Extract each line from the listing below that contains the string "RainBird" and copy those lines in full.

>>>>>

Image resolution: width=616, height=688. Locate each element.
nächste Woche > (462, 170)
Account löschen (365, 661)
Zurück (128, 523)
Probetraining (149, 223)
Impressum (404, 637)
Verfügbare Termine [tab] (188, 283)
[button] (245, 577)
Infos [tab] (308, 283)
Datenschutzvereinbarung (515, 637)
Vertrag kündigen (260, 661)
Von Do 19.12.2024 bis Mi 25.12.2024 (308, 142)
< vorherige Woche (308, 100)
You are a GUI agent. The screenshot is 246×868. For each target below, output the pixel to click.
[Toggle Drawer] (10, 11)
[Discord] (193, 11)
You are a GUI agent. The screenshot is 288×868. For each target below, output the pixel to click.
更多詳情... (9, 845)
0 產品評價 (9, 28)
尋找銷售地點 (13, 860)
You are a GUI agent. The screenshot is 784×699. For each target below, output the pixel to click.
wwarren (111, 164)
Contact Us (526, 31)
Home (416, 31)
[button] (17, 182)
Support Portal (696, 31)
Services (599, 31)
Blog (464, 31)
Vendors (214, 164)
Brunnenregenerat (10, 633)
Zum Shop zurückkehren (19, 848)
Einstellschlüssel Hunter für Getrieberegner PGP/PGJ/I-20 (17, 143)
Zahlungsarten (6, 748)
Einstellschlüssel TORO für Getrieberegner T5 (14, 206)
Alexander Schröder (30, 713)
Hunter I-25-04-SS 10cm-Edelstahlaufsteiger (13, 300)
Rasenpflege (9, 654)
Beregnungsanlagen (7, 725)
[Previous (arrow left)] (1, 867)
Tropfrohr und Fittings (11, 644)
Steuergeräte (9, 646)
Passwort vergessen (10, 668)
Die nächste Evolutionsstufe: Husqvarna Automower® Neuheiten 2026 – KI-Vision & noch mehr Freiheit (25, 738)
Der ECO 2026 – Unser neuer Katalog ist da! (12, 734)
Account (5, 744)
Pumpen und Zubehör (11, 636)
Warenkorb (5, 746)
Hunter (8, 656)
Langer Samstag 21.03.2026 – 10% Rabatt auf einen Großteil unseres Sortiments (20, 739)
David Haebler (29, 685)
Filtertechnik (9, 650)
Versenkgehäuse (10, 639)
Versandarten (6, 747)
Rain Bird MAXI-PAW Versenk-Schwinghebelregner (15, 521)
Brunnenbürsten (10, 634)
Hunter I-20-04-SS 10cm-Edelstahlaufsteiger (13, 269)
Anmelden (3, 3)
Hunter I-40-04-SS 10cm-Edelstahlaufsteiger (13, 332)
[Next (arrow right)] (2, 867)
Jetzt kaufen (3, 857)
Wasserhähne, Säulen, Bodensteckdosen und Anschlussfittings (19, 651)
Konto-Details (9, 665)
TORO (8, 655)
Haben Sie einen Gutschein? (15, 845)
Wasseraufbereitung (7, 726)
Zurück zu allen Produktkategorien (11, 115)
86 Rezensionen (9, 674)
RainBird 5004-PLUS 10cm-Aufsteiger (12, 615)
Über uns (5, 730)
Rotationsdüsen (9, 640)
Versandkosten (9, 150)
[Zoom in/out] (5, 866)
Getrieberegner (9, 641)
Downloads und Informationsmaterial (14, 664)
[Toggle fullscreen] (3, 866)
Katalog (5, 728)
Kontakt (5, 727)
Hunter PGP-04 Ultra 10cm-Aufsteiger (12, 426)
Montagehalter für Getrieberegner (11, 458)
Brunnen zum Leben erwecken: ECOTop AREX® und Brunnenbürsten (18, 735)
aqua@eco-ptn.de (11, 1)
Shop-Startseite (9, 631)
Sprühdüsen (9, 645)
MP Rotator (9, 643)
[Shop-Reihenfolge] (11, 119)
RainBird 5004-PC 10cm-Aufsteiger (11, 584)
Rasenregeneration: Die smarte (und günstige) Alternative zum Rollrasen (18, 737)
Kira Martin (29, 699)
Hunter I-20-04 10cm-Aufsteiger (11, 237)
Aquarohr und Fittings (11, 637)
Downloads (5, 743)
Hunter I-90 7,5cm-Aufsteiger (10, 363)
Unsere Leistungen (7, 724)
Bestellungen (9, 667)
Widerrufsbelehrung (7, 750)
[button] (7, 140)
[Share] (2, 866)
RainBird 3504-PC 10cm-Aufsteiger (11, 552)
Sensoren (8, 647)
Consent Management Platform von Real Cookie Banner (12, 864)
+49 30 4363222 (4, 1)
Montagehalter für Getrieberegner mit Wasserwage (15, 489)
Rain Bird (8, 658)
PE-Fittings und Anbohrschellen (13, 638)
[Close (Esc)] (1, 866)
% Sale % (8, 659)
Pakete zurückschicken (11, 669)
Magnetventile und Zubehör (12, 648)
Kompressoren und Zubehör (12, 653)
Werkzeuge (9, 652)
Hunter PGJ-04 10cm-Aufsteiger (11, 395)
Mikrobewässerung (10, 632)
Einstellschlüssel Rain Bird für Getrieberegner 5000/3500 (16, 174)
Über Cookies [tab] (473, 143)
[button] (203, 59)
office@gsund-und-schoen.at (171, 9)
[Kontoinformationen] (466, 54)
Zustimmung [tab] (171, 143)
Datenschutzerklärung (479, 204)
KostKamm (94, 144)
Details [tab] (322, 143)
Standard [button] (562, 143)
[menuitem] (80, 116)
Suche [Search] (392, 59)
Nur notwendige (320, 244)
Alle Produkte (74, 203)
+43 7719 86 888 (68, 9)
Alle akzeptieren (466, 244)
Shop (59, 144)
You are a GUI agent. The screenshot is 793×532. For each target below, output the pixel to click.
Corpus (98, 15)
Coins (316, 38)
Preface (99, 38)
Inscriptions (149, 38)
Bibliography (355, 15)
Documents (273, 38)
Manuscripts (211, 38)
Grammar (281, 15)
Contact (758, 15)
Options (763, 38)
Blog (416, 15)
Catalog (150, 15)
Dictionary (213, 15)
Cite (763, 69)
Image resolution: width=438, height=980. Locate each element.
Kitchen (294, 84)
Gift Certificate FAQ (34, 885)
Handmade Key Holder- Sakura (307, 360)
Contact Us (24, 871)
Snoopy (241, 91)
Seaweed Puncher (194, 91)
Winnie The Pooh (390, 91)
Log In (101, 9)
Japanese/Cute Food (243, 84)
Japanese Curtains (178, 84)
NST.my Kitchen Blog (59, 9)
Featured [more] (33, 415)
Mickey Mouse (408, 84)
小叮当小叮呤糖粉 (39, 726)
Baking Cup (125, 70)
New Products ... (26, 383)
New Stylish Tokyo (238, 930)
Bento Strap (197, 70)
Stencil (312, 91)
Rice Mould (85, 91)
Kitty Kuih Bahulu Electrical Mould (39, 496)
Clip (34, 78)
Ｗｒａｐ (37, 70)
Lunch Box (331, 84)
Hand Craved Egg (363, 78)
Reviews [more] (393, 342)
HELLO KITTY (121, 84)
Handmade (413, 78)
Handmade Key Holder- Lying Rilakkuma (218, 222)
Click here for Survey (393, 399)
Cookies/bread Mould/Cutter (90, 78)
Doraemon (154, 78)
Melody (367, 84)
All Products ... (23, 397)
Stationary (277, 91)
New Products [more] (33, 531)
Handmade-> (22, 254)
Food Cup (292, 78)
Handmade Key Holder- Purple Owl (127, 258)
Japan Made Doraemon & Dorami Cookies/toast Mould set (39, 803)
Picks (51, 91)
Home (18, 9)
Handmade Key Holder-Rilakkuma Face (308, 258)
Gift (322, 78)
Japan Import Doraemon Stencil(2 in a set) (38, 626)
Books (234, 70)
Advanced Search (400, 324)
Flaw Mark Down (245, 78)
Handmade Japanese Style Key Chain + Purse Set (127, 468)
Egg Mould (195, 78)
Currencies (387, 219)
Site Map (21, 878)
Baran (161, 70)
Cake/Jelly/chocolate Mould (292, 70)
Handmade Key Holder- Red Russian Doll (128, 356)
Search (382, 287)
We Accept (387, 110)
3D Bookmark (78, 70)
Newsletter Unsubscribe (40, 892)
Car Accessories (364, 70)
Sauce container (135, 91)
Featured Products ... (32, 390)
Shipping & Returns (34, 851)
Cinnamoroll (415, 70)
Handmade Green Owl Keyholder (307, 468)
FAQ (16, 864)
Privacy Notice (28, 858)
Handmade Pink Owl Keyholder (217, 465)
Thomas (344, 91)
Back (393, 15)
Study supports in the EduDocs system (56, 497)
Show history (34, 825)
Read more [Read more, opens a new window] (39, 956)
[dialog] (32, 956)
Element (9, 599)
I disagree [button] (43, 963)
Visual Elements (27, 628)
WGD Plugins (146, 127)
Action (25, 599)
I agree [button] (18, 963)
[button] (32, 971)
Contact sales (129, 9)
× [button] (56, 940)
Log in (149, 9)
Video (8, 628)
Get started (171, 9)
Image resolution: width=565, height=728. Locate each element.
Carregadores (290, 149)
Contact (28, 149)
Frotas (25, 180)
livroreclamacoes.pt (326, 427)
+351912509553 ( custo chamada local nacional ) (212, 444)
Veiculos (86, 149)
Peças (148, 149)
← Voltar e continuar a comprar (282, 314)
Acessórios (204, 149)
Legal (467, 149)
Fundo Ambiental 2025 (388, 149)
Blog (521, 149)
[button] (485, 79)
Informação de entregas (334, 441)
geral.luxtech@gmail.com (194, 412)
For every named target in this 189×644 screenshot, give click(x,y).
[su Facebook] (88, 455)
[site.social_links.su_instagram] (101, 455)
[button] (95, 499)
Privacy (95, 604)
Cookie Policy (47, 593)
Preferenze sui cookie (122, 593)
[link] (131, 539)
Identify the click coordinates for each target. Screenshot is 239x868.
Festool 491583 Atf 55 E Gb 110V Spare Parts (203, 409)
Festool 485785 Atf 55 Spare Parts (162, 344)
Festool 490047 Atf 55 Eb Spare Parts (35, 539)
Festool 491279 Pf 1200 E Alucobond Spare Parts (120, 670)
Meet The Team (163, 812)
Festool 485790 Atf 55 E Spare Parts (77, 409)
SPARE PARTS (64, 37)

<<<<<

• Solution for this exercise:
RainBird 5004-PLUS 10cm-Aufsteiger (12, 615)
RainBird 5004-PC 10cm-Aufsteiger (11, 584)
RainBird 3504-PC 10cm-Aufsteiger (11, 552)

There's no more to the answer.